───── Records provided ─────
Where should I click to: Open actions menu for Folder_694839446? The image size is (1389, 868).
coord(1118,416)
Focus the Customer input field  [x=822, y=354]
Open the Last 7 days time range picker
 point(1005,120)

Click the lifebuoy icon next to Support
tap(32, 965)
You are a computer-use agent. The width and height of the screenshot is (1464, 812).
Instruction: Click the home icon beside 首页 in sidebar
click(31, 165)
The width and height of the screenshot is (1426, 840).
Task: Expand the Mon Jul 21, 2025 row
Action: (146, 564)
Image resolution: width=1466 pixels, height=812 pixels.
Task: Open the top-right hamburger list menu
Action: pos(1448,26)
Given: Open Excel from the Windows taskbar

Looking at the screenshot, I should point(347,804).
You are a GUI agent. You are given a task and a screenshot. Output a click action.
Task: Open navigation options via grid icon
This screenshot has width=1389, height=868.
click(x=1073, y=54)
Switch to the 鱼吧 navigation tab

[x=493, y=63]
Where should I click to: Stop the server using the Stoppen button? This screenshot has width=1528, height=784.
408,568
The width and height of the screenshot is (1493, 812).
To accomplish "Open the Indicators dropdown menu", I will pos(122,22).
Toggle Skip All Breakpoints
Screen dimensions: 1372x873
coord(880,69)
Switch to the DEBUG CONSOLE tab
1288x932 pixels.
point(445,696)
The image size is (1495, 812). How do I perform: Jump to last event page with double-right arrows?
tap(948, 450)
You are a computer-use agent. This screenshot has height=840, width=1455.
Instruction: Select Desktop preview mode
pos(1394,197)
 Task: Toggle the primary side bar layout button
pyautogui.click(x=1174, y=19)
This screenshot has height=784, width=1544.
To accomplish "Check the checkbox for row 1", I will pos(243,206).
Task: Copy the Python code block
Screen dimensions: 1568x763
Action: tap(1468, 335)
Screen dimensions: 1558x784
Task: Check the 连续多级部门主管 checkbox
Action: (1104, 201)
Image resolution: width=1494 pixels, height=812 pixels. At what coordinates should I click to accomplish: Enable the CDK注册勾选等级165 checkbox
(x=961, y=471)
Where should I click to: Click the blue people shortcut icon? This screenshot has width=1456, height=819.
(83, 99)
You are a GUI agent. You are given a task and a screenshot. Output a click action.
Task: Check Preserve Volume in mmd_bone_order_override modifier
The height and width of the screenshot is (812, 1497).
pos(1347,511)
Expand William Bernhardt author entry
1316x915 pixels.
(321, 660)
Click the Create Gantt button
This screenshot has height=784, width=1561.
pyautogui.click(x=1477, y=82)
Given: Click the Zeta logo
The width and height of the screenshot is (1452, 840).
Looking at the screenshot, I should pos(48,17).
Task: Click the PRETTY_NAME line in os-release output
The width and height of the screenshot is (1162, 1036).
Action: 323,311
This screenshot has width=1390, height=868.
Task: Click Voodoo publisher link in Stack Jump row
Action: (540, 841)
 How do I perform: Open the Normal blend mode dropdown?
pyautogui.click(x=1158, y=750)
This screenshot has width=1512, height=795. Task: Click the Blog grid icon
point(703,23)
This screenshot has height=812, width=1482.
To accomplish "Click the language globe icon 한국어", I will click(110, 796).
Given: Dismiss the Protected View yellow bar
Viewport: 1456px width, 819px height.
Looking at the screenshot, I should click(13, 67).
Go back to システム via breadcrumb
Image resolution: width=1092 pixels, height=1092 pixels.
─────
Find the lines in the data that include "agent", then copy each of them.

■ **Response for this exercise**
You are a computer-use agent. The width and height of the screenshot is (1464, 812).
You are a GUI agent. You are given a task and a screenshot. Output a click action.
You are a computer-use agent. This screenshot has height=840, width=1455.
You are a GUI agent. You are given a task and a screenshot. Output a click action.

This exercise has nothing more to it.